The Mchunu Report and a Crisis in Parliament
Insiders say the Parliament ad hoc committee Mchunu report is now being finalised under intense time pressure because the committee’s term is set to lapse. Committee members have been holding marathon sessions to reconcile competing versions of what happened in December 2024. One source described the atmosphere as “a serious institutional crisis”, a phrase that has since become shorthand for the report’s overall thrust.
The findings, once tabled, are expected to conclude that Mchunu’s directive to disband the Political Killings Task Team was unconstitutional, irrational and procedurally flawed. The committee is also said to be preparing recommendations for criminal referrals, lifestyle audits and possible impeachment proceedings. Crucially, the report is likely to call for a full structural review of the SAPS top brass, given the broader allegations of political interference raised by Mkhwanazi.
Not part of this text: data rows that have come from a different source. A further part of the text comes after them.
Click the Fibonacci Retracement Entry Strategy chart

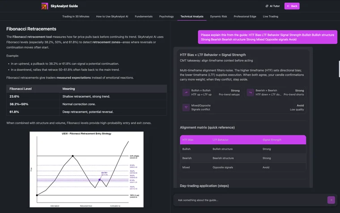tap(86, 169)
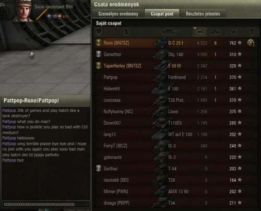261x211 pixels.
Task: Switch to the Személyes eredmény tab
Action: (118, 14)
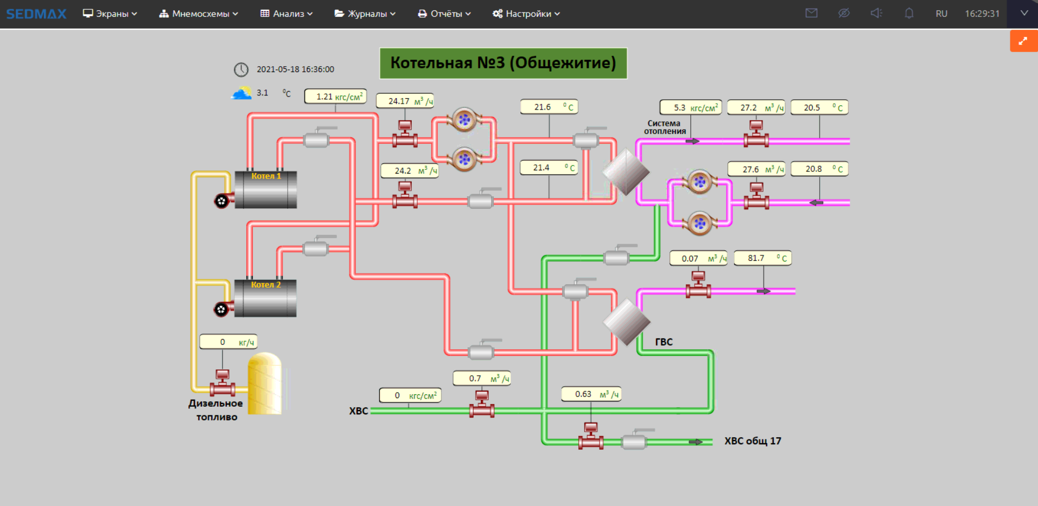This screenshot has width=1038, height=506.
Task: Click the ГВС heat exchanger
Action: pyautogui.click(x=626, y=322)
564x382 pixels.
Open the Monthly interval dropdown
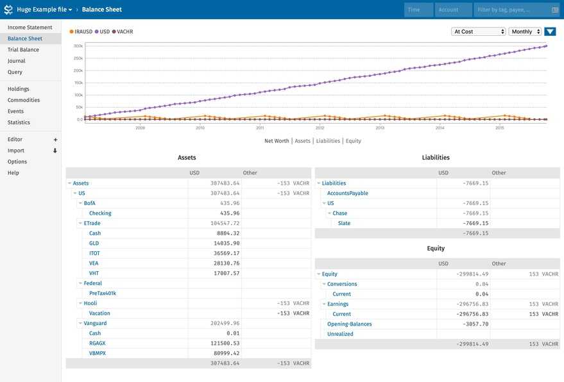(524, 31)
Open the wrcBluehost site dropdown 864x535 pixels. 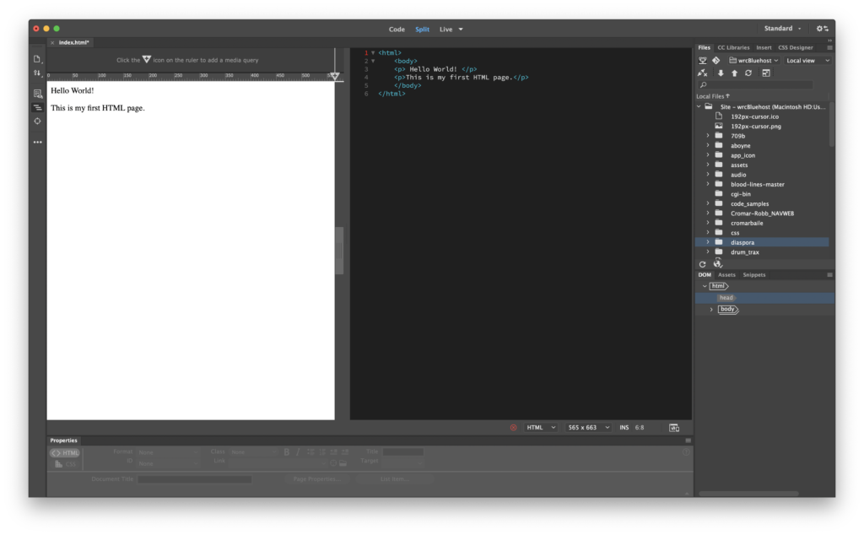(753, 61)
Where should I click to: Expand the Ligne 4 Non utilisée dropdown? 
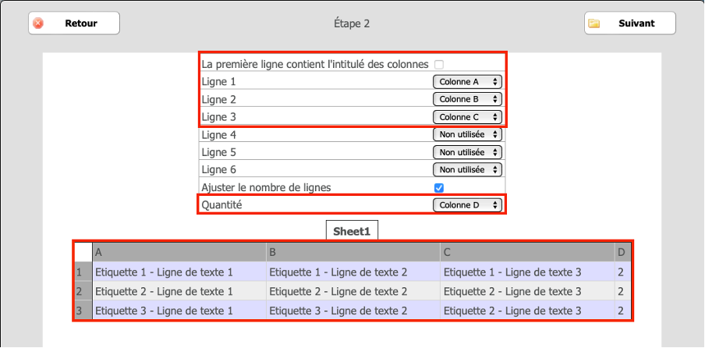click(467, 134)
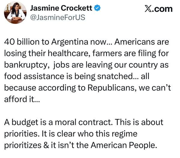180x158 pixels.
Task: Select the Jasmine Crockett display name
Action: pyautogui.click(x=61, y=8)
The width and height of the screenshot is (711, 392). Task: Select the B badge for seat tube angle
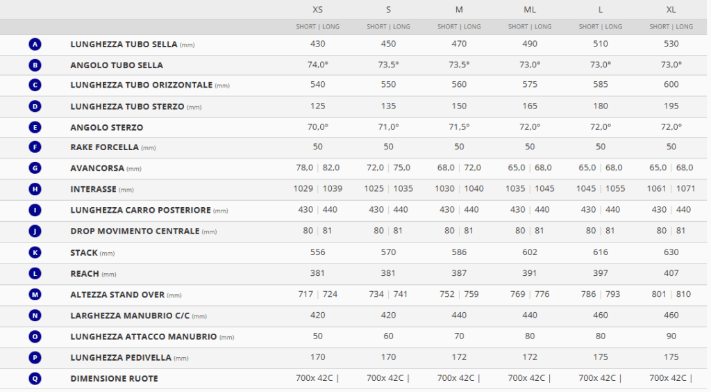(x=35, y=65)
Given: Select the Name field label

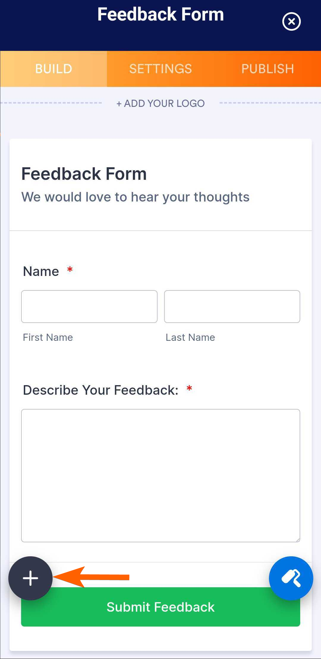Looking at the screenshot, I should pyautogui.click(x=41, y=271).
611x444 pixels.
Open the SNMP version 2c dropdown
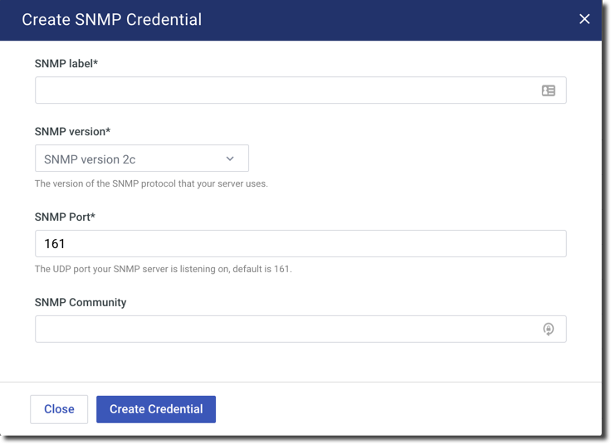click(x=133, y=159)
| Mchunu’s Defence | Committee’s Draft Findings |
|---|---|
| Directive was a routine reshuffle | Directive was unconstitutional and politically motivated |
| Task team was duplicating work of other units | Task team was investigating sensitive politically connected murders |
| Committee is biased and predetermined | Process has been fair, with multiple opportunities to respond |
| JSCI’s refusal to cooperate invalidates findings | Gaps can be addressed through other evidence sources |
As we reported earlier, Mkhwanazi was recalled to the committee to respond to cross-examination on his original allegations. His testimony is widely seen as the backbone of the committee’s case. He doubled down on claims that politicians, police generals, prosecutors and even magistrates are on the payroll of a well-organised criminal network that runs extortion, construction and tender rackets in KwaZulu-Natal and Gauteng.
The committee has also been plagued by internal squabbles. Some ANC MPs have openly distanced themselves from the harsher draft conclusions, while opposition parties — particularly the DA, EFF and IFP — have pushed for the strongest possible language against Mchunu. This has made consensus difficult, and the final report may carry minority views and dissenting chapters.
If the National Assembly adopts the committee’s findings, the political fallout will be significant. Mchunu could face a formal impeachment motion, and President Cyril Ramaphosa would come under renewed pressure to act decisively on the broader Mkhwanazi claims. The SAPS itself may be forced into a leadership shake-up, with the Inspector General and several provincial commissioners likely to be called before Parliament in the new financial year.
The story is far from over. Mchunu’s lawyers have already signalled that they will approach the Western Cape High Court to interdict the adoption of the report if it goes ahead in its current form. That legal challenge could see this political drama spilling into the courts well into 2026, ensuring the ad hoc committee’s work remains in the headlines for months to come.